# Exercise objective
Would you write out all the records again, exactly?

# Given data
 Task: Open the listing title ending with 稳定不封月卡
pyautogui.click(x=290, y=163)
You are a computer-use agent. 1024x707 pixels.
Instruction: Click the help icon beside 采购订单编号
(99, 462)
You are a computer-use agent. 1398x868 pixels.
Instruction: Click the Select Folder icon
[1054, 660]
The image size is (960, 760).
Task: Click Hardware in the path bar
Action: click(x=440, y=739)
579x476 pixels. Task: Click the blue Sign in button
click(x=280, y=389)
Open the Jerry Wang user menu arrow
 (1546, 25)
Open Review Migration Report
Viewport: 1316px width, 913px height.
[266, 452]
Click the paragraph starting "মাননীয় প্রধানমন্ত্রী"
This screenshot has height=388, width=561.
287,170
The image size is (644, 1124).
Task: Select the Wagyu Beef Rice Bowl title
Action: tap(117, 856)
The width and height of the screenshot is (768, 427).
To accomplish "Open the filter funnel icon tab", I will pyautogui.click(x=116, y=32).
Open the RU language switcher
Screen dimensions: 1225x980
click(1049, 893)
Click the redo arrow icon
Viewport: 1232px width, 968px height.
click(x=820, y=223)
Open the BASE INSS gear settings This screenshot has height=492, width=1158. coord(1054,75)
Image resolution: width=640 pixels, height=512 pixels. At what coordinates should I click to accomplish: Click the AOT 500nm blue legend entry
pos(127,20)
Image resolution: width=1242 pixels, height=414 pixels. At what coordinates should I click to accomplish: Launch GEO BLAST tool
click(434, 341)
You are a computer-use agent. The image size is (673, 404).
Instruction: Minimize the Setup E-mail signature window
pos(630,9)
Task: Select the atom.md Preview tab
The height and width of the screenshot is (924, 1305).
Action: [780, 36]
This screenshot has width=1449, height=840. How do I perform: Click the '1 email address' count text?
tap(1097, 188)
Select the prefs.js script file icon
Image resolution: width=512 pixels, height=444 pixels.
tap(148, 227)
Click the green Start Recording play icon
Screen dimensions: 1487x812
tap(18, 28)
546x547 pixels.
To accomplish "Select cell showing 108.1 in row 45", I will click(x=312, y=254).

# Task result
 Task: Open the listing title ending with 稳定不封月卡
pyautogui.click(x=290, y=163)
You are a computer-use agent. 1024x707 pixels.
Instruction: Click the help icon beside 采购订单编号
(99, 462)
You are a computer-use agent. 1398x868 pixels.
Instruction: Click the Select Folder icon
[1054, 660]
The image size is (960, 760).
Task: Click Hardware in the path bar
Action: click(x=440, y=739)
579x476 pixels. Task: Click the blue Sign in button
click(x=280, y=389)
Open the Jerry Wang user menu arrow
 (1546, 25)
Open Review Migration Report
Viewport: 1316px width, 913px height.
[266, 452]
Click the paragraph starting "মাননীয় প্রধানমন্ত্রী"
This screenshot has height=388, width=561.
287,170
The image size is (644, 1124).
Task: Select the Wagyu Beef Rice Bowl title
Action: tap(117, 856)
The width and height of the screenshot is (768, 427).
To accomplish "Open the filter funnel icon tab", I will pyautogui.click(x=116, y=32).
Open the RU language switcher
Screen dimensions: 1225x980
click(1049, 893)
Click the redo arrow icon
Viewport: 1232px width, 968px height.
click(x=820, y=223)
Open the BASE INSS gear settings This screenshot has height=492, width=1158. coord(1054,75)
Image resolution: width=640 pixels, height=512 pixels. At what coordinates should I click to accomplish: Click the AOT 500nm blue legend entry
pos(127,20)
Image resolution: width=1242 pixels, height=414 pixels. At what coordinates should I click to accomplish: Launch GEO BLAST tool
click(434, 341)
You are a computer-use agent. The image size is (673, 404).
Instruction: Minimize the Setup E-mail signature window
pos(630,9)
Task: Select the atom.md Preview tab
The height and width of the screenshot is (924, 1305).
Action: [780, 36]
This screenshot has width=1449, height=840. How do I perform: Click the '1 email address' count text?
tap(1097, 188)
Select the prefs.js script file icon
Image resolution: width=512 pixels, height=444 pixels.
tap(148, 227)
Click the green Start Recording play icon
Screen dimensions: 1487x812
tap(18, 28)
546x547 pixels.
To accomplish "Select cell showing 108.1 in row 45", I will click(x=312, y=254).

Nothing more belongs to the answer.